**Supplied records:**
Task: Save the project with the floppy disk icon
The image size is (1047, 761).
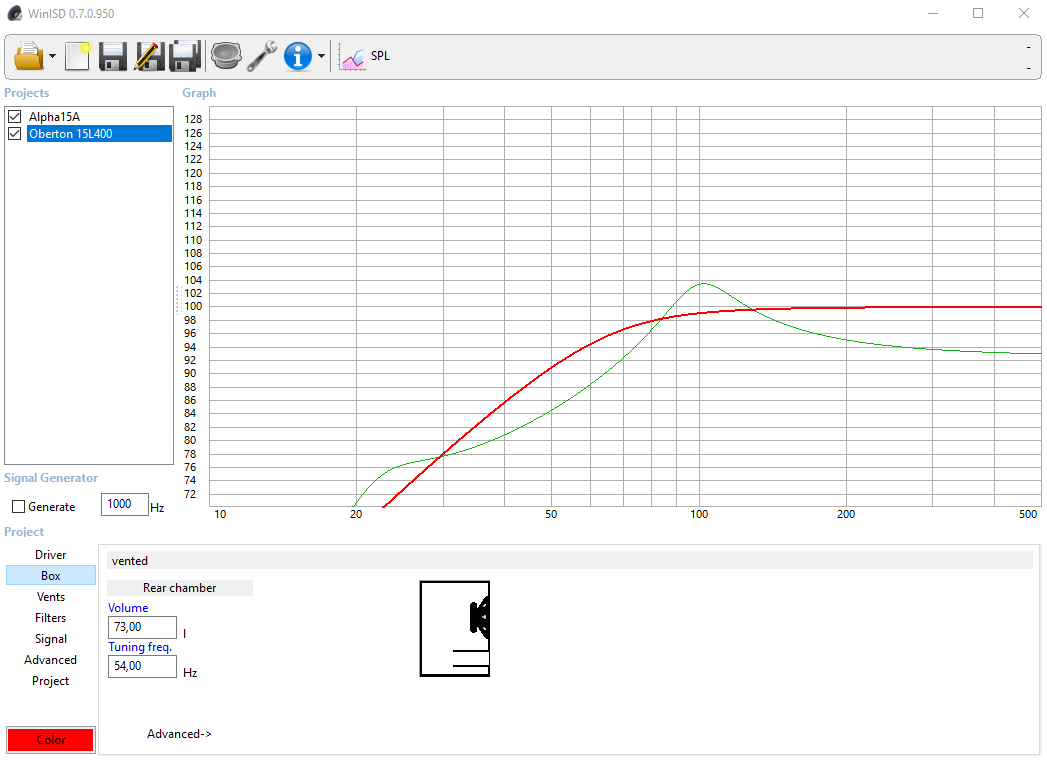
---
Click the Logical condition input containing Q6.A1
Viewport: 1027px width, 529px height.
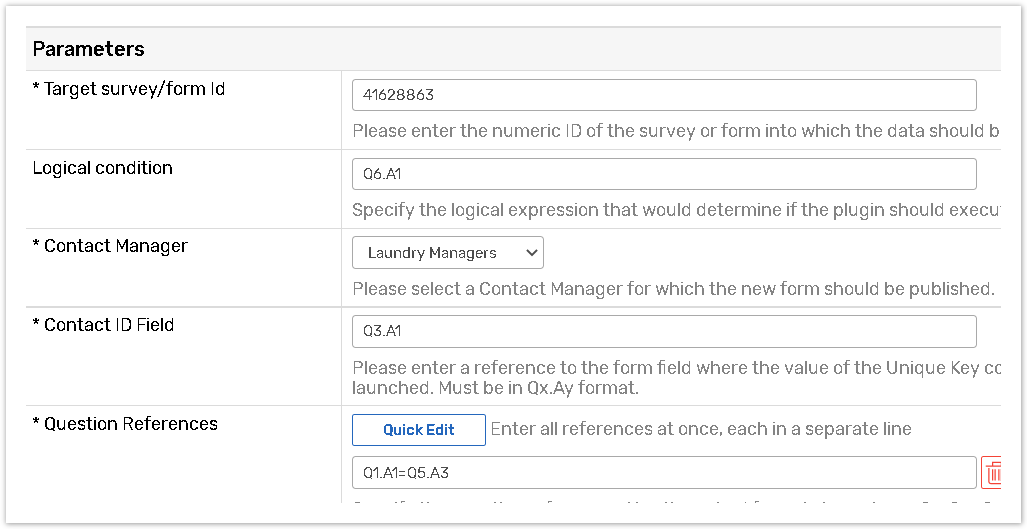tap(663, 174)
---
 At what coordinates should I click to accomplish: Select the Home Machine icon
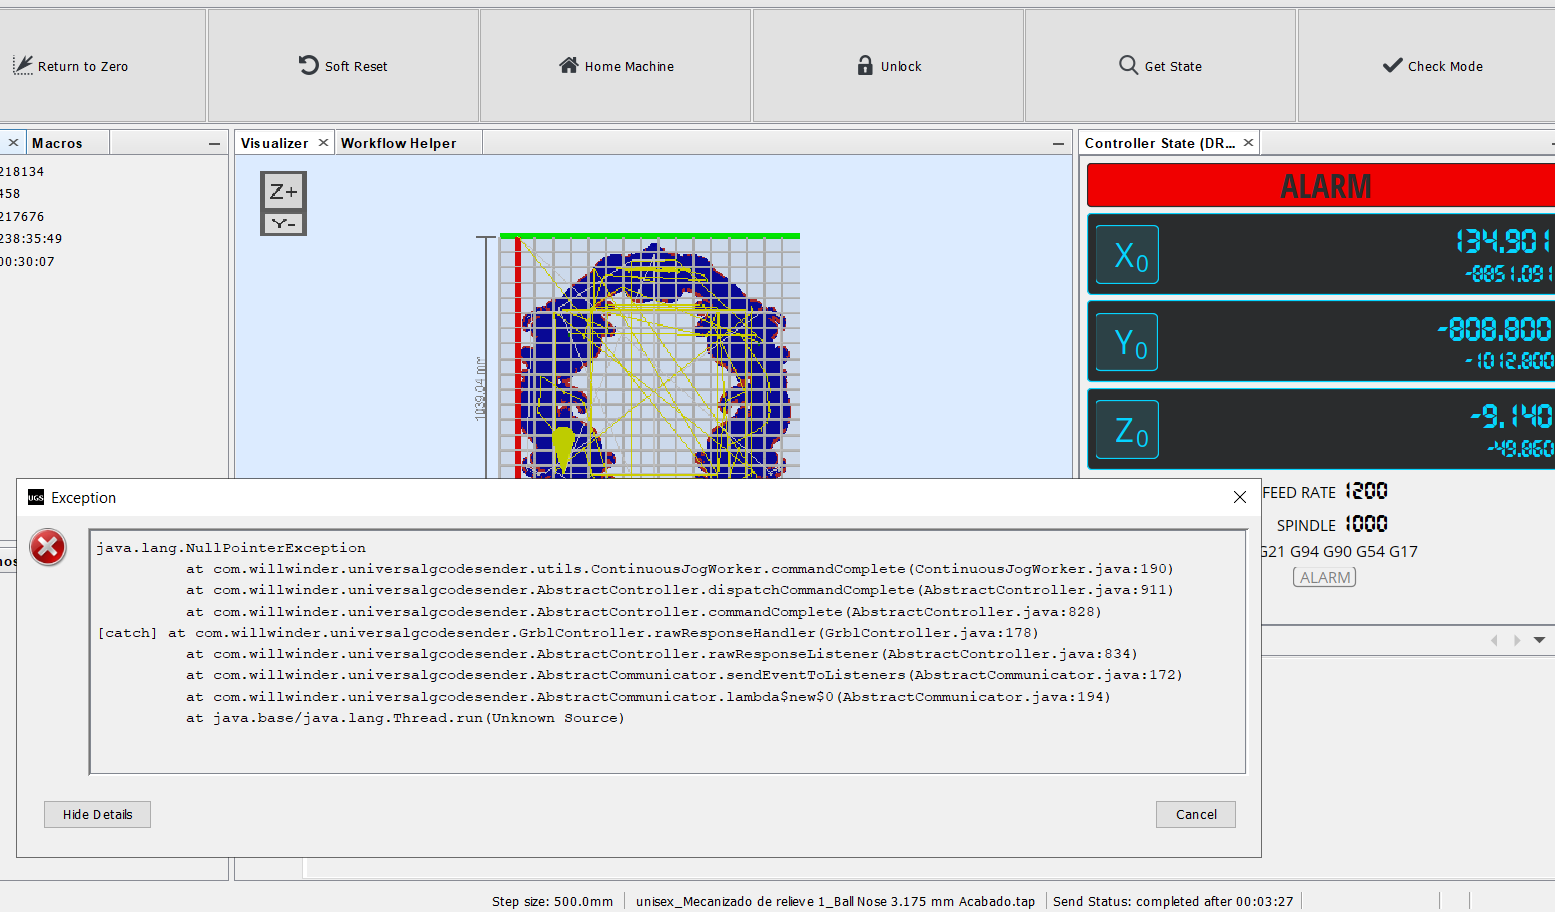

**Task goal:** Find the lines above that contain "icon" and report their number, without comment.

**Result:** 2